'''

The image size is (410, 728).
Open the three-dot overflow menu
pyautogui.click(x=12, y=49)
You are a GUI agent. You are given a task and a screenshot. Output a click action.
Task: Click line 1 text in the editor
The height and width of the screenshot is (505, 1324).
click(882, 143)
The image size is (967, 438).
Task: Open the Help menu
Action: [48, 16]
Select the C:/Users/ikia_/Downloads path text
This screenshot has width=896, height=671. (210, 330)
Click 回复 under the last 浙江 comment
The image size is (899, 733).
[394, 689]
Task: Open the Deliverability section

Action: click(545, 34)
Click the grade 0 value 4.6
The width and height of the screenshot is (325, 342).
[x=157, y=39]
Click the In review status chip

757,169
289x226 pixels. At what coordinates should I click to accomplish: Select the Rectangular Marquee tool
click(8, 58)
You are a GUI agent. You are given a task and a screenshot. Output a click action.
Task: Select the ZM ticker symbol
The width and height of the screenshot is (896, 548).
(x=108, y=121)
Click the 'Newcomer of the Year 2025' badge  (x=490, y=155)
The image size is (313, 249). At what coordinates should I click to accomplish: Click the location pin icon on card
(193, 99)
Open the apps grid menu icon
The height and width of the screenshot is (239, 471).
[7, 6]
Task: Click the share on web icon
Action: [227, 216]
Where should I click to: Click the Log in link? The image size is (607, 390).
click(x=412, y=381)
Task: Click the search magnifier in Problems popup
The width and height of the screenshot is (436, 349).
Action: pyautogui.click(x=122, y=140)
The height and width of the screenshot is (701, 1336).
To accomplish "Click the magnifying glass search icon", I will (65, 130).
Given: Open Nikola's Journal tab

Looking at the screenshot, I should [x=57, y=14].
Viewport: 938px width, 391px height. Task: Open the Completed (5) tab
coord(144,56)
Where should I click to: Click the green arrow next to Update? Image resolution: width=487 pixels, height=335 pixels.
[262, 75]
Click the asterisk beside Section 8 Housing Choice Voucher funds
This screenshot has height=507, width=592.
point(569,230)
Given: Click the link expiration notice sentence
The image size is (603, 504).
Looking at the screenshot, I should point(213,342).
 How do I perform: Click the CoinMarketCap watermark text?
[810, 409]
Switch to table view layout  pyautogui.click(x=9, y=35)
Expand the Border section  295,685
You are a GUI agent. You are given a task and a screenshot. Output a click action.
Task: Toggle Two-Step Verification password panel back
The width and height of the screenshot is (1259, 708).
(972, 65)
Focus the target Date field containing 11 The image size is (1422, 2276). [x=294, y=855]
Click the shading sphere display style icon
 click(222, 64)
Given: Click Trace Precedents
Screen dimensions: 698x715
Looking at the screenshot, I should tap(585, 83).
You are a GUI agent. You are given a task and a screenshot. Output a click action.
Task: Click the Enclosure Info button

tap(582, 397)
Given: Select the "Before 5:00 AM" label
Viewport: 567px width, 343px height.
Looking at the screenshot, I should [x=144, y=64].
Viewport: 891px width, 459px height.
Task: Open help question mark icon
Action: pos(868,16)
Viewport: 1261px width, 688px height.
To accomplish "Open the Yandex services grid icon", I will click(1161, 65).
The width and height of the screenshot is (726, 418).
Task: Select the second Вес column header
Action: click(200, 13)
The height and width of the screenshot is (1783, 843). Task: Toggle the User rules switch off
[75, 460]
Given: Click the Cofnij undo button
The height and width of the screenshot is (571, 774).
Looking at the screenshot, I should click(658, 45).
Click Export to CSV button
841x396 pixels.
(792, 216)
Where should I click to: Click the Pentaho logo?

'''

Activity: In the listing above, find every line with the word "search" and copy it.

Solution to this problem:
Task: Click the search magnifier in Problems popup
To accomplish "Click the magnifying glass search icon", I will (65, 130).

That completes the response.